Well, you get the point. What the risk factors show is that homelessness is actually a symptom of diverse systemic problems.

This, to me, is the most important message NAEH delivers. For the District it’s an urgent one.

For the federal government too, but our neighbors up on Capitol Hill seem not to be listening.


Long-Term Rental Trends Call For More, Not Less Government Action

May 8, 2011

The Harvard Joint Center for Housing Studies reports that, in 2009, more than a fifth of all households in the District paid upwards of 50% of their income for rent and basic utilities. Fewer than 16% were so severely housing-cost burdened at the turn of the century.

The recession, of course, accounts for part of the increase. As the Center observes, though not for the District specifically, rising unemployment rates and falling real incomes caused the largest upswing in severely cost-burdened renters in decades.

But this is only the latest phase in an ongoing trend. Long before the recession set in, renters were crunched by a combination of little or no real income growth and an ongoing loss of affordable housing stock.

Between 1999 and 2009, nearly 12% of the country’s low-cost rental units disappeared. At the same time, most new construction was for the high-end of the market. In 2009, recession notwithstanding, a third of all new apartments rented for $1,250 a month or more.

One factor here has been the federal government’s anemic support for affordable housing.

Funding for new public housing development has given way to other, market-based alternatives — not in itself a bad thing. But the alternatives have not served the interests of low-income renters.

Best known of the alternatives is what’s now called the housing choice voucher program — subsidy guarantees that low-income households can use to help pay market-based rents.

As the Center says, growth in the voucher program stalled in the mid-2000s. For at least two years, it’s gotten just slightly more than the minimum needed to renew all vouchers in current use.

Meanwhile, under the Hope VI program, federal funds have supported the conversion of public to mixed-use housing, with less than one-for-one replacements of low-cost units.

At the same time, long-term contracts that subsidized low-cost privately-owned units have expired. Additional units have been lost because owners didn’t attend to basic maintenance.

Put all this together and it’s hardly surprising that about three-quarters of the nation’s low-income renters “are left to compete for an ever-dwindling supply of low-cost unassisted rentals.”

Nor surprising that a large majority “have little left to pay for other basic necessities such as food, clothing and healthcare.”

As Pete Witte at the National Alliance to End Homelessness adds, these households are at high risk of homelessness. One extraordinary event — the car dies, the kid breaks an arm — and there goes what’s been squirreled away for rent.
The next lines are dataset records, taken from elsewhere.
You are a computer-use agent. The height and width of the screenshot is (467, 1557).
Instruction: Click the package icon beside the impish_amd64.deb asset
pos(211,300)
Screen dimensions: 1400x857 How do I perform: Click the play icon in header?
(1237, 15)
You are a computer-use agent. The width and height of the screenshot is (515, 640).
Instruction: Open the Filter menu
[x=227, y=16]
Yet, as the Center notes, “the growing need for affordable housing confronts the stark realities of federal budgetary constraints.”
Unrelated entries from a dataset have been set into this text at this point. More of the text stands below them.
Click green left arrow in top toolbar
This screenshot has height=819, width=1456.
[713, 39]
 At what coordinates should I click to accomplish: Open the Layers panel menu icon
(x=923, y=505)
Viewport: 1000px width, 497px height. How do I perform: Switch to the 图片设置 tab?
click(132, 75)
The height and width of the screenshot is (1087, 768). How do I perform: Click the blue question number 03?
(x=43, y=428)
This, I think, would be true even if Congress doesn’t adopt the portion of the House budget plan that would roll back federal spending on assisted housing — or its inflexible cap on all non-security spending not mandated by other laws.
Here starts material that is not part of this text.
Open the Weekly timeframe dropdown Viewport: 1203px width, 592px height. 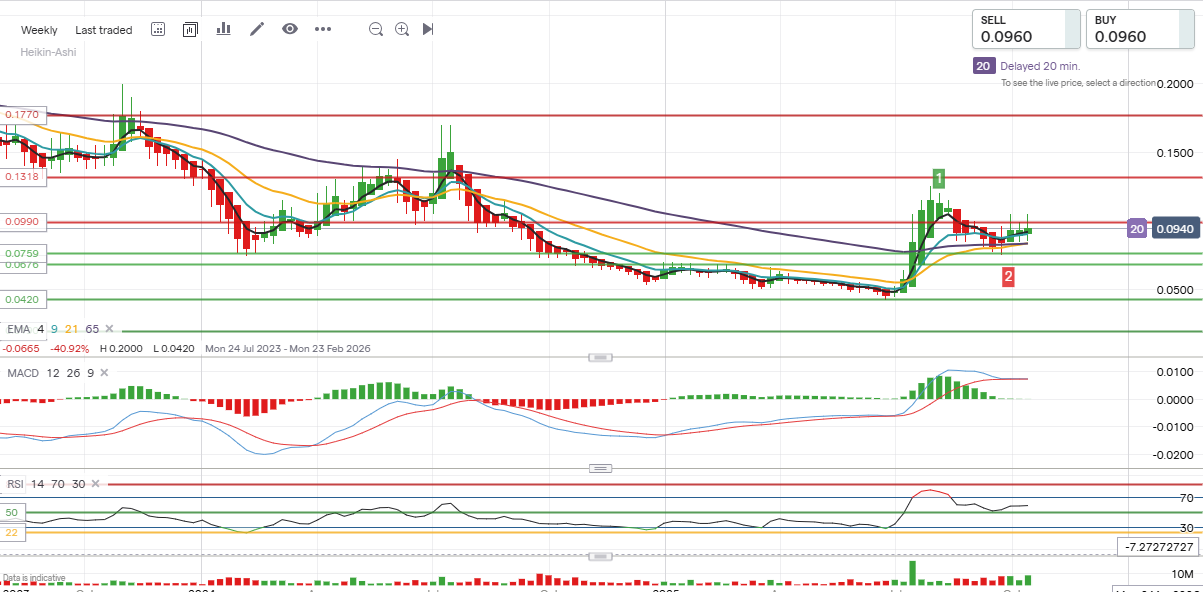click(39, 30)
True even if Congress also rejects the more extreme spending cap proposed by Senators Claire McCaskill (D-MO) and Bob Corker (R-TN) and the even more radical proposals to add a balanced budget amendment to the Constitution.

All levels of government, the Harvard Center says, will have to “foster an environment that supports efforts by the private sector to help meet the nation’s need for affordable, good quality rental housing.”

But here in the District, Mayor Gray wants to raid the Housing Production Trust Fund — a key source of funding that has enabled both nonprofit and for-profit developers to leverage private financing for affordable housing development and preservation.

Seems it’s going to be up to the DC Council to foster that supportive environment. Anyone who looks to the top level of government to do its share is living in a fool’s paradise.